Dans ce jeu, Bayrou devient même lyrique voyant dans la
situation actuelle, «un moment passionnant, unique, sans précédent,
précisément parce qu’il va permettre de faire naître une autre époque, une
autre manière de concevoir les citoyens, leurs rapports avec le pouvoir et
l’exercice même du pouvoir».
A noter, enfin, qu’il a une nouvelle fois affirmé qu’il
n’avait d’autres ambitions que sa mairie de Pau et son parti mais a toutefois
reconnu que, dans la majorité présidentielle, «chacun a sa vision de l'avenir»
alors que tout le monde sait qu’il multiplie les critiques envers le
Gouvernement et son chef, Edouard Philippe…

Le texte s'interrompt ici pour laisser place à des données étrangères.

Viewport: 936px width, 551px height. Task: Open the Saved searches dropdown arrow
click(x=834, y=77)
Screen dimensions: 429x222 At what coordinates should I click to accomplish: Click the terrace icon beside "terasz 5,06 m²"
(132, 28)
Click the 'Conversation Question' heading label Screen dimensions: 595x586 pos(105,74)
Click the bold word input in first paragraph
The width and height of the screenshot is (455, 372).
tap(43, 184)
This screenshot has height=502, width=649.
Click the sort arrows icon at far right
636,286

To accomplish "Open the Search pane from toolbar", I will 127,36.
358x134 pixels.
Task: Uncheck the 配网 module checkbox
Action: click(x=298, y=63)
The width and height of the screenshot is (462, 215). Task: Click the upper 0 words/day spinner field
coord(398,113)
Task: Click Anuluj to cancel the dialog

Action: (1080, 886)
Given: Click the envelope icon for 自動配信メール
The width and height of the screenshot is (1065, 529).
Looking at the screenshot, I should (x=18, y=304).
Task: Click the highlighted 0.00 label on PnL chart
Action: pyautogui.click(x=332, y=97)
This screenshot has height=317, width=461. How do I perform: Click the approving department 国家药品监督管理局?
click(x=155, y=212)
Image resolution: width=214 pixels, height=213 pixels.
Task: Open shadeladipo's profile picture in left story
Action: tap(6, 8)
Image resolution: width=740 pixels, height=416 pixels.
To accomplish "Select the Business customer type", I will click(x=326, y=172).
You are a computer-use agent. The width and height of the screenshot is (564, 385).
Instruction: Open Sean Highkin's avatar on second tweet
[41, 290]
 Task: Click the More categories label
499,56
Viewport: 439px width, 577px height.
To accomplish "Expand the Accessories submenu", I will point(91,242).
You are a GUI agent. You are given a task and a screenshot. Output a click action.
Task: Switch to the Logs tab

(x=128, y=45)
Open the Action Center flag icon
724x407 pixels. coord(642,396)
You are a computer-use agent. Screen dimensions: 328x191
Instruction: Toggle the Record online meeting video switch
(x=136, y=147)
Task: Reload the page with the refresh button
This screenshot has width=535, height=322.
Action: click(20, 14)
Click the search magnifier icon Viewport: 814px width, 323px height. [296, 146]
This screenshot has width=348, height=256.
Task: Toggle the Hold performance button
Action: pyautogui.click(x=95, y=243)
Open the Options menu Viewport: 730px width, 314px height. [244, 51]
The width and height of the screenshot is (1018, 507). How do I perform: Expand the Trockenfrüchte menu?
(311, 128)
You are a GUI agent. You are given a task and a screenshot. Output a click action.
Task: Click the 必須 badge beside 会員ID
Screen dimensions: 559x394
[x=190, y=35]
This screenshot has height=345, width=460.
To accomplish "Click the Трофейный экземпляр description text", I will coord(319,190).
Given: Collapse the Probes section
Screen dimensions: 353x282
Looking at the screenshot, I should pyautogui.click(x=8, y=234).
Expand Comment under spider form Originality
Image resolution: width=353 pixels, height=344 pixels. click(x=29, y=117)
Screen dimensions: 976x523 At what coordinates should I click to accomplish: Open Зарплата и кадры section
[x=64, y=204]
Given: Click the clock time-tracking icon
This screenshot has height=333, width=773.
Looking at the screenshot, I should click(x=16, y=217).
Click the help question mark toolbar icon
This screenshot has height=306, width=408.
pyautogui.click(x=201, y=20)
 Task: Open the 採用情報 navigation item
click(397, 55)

Extraits de son entretien:
Avez-vous vu dans la journée, hier, le début de
la fin du mouvement des « gilets jaunes? Dites-vous,
aujourd’hui, comme certaines autres personnalités de la majorité, que le moment
est venu d'arrêter ce mouvement, de lever les barrages et de partir des
ronds-points ?
La participation est moindre. C’est
indiscutable et traduit quelque chose de profond. C’est qu’il y a eu des
réponses. Il y a aussi le contexte qui permet de remettre les choses à leur
place. Je parle des attentats.
Pour moi, si la participation est
moindre, les problèmes ne sont pas résolus pour autant. Les questions posées
sur lesquelles nous nous arrêtions il y a encore une semaine, avec autant de
souci et de gravité, sont toujours là et il importe qu'elles trouvent des
réponses.
Des réponses au-delà de ce qu’a dit
le Président de la République lundi soir ? Pour vous, c'est un début
plutôt qu’une réponse complète à tout ce qui s'est exprimé depuis des
semaines ?
La réponse du Président de la
République lundi soir, pour moi, est très importante. Elle est importante, pas
seulement à l’échelle des 5 années pour lesquelles il est élu, mais parce
que cela fait trente ans que les problèmes couvent, qu'ils fermentent, qu'il y
a quelque chose dans la société française de complètement malsain et que l’on
voit ressortir à chaque campagne électorale et auquel on n’apporte pas de
réponse.
Donc, quand j'ai dit
« changement d'époque », c'est que le Président de la République a
dit, ayant fait ce choix personnel: «On
va affronter ces questions-là.» Ces questions qui n'ont jamais été
prises en compte ou, en tout cas, qui n'ont jamais trouvé de réponses
construites, on va les leur apporter.
Première chose: il a apporté des
réponses, c’était votre question, d'ordre du pouvoir d'achat, de la vie de tous
les jours et matériel. Ces réponses sont très importantes. On en parlera dans
une minute, mais il y a beaucoup d'autres questions. Par exemple, le sentiment
qu’ont les manifestants, et ceux qui les soutiennent, qu’il y a une très grande
partie des Français qui n’est pas prise en compte, que le jeu ‑ le «jeu», je
dis cela de manière simple et non péjorative ‑ les débats, les affrontements
retransmis sur vos écrans sont ceux d'une certaine partie de la France, plutôt
du haut de la pyramide et que les Français du socle français, du socle du
travail, des difficultés de la vie de tous les jours, ceux-là ne s'y retrouvent
pas, ne s'y entendent pas. Il n’y a pas de voix pour eux.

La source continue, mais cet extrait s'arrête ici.